Excerpt to read:
Ellie Greenwich is not a name which will immediately fall from the mouth of most people when asked to list the World’s greatest songwriters, and yet she has left an indelible mark upon pop music.

Not only is she credited with discovering Neil Diamond – for whom she also sang backing vocals, but her writing partnership with Jeff Barry (whom she would marry and later divorce) produced some of the most enduring moments of pop genius in tandem with the now chokey-dwelling producing genius Phil Spector.

Tracks written by Greenwich with Barry and /or Spector include Leader of the Pack for the Shangri-Las, Then He Kissed Me and Da Doo Ron Ron for The Crystals, Be My Baby for The Ronettes and perhaps most tellingly River Deep, Mountain High for Ike & Tina Turner.

River Deep Mountain High

River Deep Mountain High

Such was Spector’s frustration at River Deep, Mountain High’s failure to chart in the US – where it peaked at No 88 – that it effectively ended the Wall of Sound label, and Spector stopped working for a considerable period.

Data excerpts:

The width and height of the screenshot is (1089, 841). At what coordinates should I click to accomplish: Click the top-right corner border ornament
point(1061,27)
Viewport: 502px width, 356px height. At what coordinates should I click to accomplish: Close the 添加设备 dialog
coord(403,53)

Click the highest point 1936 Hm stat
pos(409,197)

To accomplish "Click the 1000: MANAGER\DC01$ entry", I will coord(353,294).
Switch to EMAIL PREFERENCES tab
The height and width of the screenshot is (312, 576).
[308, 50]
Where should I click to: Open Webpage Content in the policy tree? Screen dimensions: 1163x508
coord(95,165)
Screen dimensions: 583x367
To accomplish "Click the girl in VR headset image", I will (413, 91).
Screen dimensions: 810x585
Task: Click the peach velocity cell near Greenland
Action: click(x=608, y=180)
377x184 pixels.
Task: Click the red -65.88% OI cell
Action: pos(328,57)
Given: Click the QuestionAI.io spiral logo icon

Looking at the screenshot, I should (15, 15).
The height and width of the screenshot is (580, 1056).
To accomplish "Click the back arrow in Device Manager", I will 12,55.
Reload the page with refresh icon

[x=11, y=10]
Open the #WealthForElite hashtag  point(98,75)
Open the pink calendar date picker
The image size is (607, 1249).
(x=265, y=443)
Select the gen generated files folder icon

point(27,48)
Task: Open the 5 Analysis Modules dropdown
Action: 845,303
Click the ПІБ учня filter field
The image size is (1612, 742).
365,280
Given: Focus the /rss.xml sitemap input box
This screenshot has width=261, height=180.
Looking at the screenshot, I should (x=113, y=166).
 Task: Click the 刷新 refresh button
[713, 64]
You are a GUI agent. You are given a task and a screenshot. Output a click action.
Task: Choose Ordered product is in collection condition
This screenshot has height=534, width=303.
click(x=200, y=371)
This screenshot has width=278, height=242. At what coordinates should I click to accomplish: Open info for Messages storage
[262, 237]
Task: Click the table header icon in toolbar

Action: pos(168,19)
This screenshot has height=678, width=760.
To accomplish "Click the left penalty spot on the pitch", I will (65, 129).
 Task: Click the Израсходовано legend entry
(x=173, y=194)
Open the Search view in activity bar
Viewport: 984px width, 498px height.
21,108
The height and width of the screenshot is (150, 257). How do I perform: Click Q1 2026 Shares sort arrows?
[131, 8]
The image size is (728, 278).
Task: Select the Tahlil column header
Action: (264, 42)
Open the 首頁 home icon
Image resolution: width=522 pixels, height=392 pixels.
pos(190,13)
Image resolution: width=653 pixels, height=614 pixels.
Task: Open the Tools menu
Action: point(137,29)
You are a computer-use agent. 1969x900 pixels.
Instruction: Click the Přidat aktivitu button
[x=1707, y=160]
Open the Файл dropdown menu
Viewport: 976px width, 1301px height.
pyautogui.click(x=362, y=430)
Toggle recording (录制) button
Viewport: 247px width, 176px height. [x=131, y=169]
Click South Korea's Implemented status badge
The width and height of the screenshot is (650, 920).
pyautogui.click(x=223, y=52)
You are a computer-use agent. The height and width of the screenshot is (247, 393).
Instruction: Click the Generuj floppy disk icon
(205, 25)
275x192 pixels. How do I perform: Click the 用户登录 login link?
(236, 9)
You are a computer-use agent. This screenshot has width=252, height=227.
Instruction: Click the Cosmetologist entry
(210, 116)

Task instructions:
[1] Summarize the passage on Ellie Greenwich in two sentences.
[2] Answer these questions using the passage on Ellie Greenwich:
(a) Whom did Greenwich marry and later divorce?
(b) For which group was Be My Baby written?
(c) At what position did River Deep, Mountain High peak in the US?
[3] Extend the passage on Ellie Greenwich by a paragraph that picks up after its final sentence.

Answers for each item:
[1] Ellie Greenwich is not commonly listed among the world's greatest songwriters, yet she left an indelible mark on pop music, being credited with discovering Neil Diamond and writing enduring hits with her partner Jeff Barry alongside producer Phil Spector. Those songs include Leader of the Pack, Then He Kissed Me, Da Doo Ron Ron, Be My Baby and River Deep, Mountain High, the last of which peaked at No 88 in the US, a failure that effectively ended the Wall of Sound label and led Spector to stop working for a considerable period.

[2]
(a) Jeff Barry.
(b) The Ronettes.
(c) No 88.

[3]
To Britain’s eternal credit, the track did much better on this side of the Atlantic, reaching No. 3.

River Deep, Mountain High features at No 33 on Rolling Stone magazine’s list of the 500 Greatest Songs of All Time. The Greenwich-Barry writing partnership features more entries in that list than any other writer.

Ellie Greenwich died of a heart attack on 26 August 2009 after being admitted to St. Luke’s Roosevelt Hospital, New York City for treatment for pneumonia.